ALPA 12 WA/SWA - Zum Geburtstag viel Glück!

02.2018 - Am 28./29. Februar feiert ALPA jeweils den Jahrestag der Firmen(neu)-Gründung. Am 28. Februar 2018 jährt sich dieser zum 22. und gleichzeitig die Einführung der ALPA 12 WA/SWA zum 20. Mal.

Es war auf der Rückfahrt von der Photokina 1996 von Köln nach Zürich und nach der Präsentation der ersten Mittelformat-ALPA. Die Besitzer von ALPA of Switzerland, Ursula Capaul und Thomas Weber, besprachen die Lehren aus den letzten Tagen und erkannten, dass für die Zukunft der Fotografie ein radikal modulareres Konzept einer Kameraplattform angezeigt ist. Die Kameras feiern 2018 ihr offiziell 20jähriges Jubiläum.

Auf der Fahrt von Köln entstand die Idee zur ALPA 12 WA (Wide Angle) und SWA (Shift/Wide Angle) und einer komplett modularen und ergonomischen, handhaltbaren Mittelformatkamera für Reportage, Landschafts- und Architekturfotografie: ein System mit individuell auswechselbaren Rückteilen und Optiken und möglichst hohem Grad an Individualisierung für den einzelnen Anwender.

Im Verlaufe von 1997 galt es ein komplett neues System zu entwickeln. Dies beinhaltete zwei Kamerabodies mit und ohne Shift, einen universellen Weitwinkelsucher, Adaptionen für eigene Rollfilmrückteile, eine komplette Integration von Grossformatoptiken von Schneider Kreuznach und Rodenstock.
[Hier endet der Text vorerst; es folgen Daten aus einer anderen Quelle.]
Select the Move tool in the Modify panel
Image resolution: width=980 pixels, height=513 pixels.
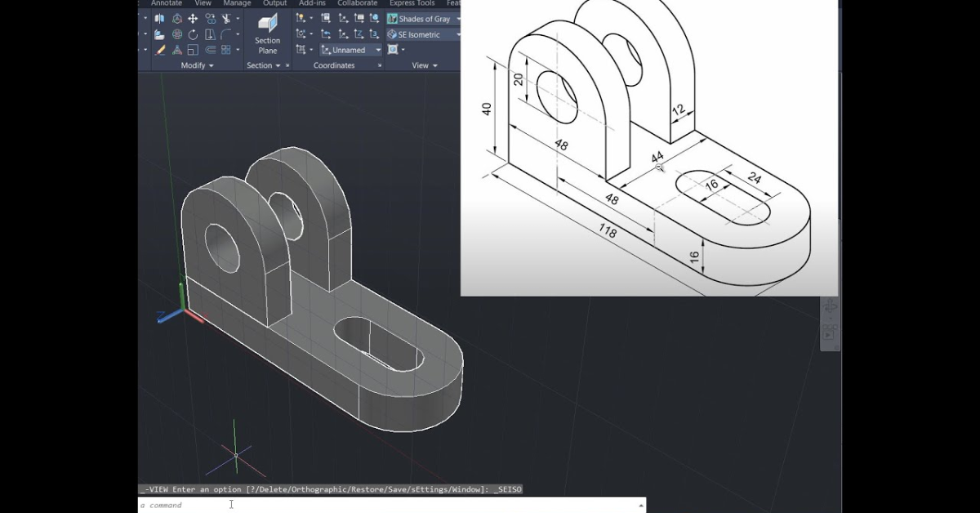click(x=193, y=19)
Doch nicht genug damit, auch zukünftige Digitalrückteile haben Capaul und Weber tief im analogen Zeitalter richtigerweise als grosse Chance erkannt und deshalb den ersten Digitalrückteiladapter für Backs mit Adaption für Hasselblad V projektiert. Investitionssicherheit wurde zum Markenzeichen von ALPA und noch heute kann die allererste ALPA 12 WA/SWA mit den modernsten Digitalrückteilen eingesetzt werden - 20 Jahren nach deren Einführung.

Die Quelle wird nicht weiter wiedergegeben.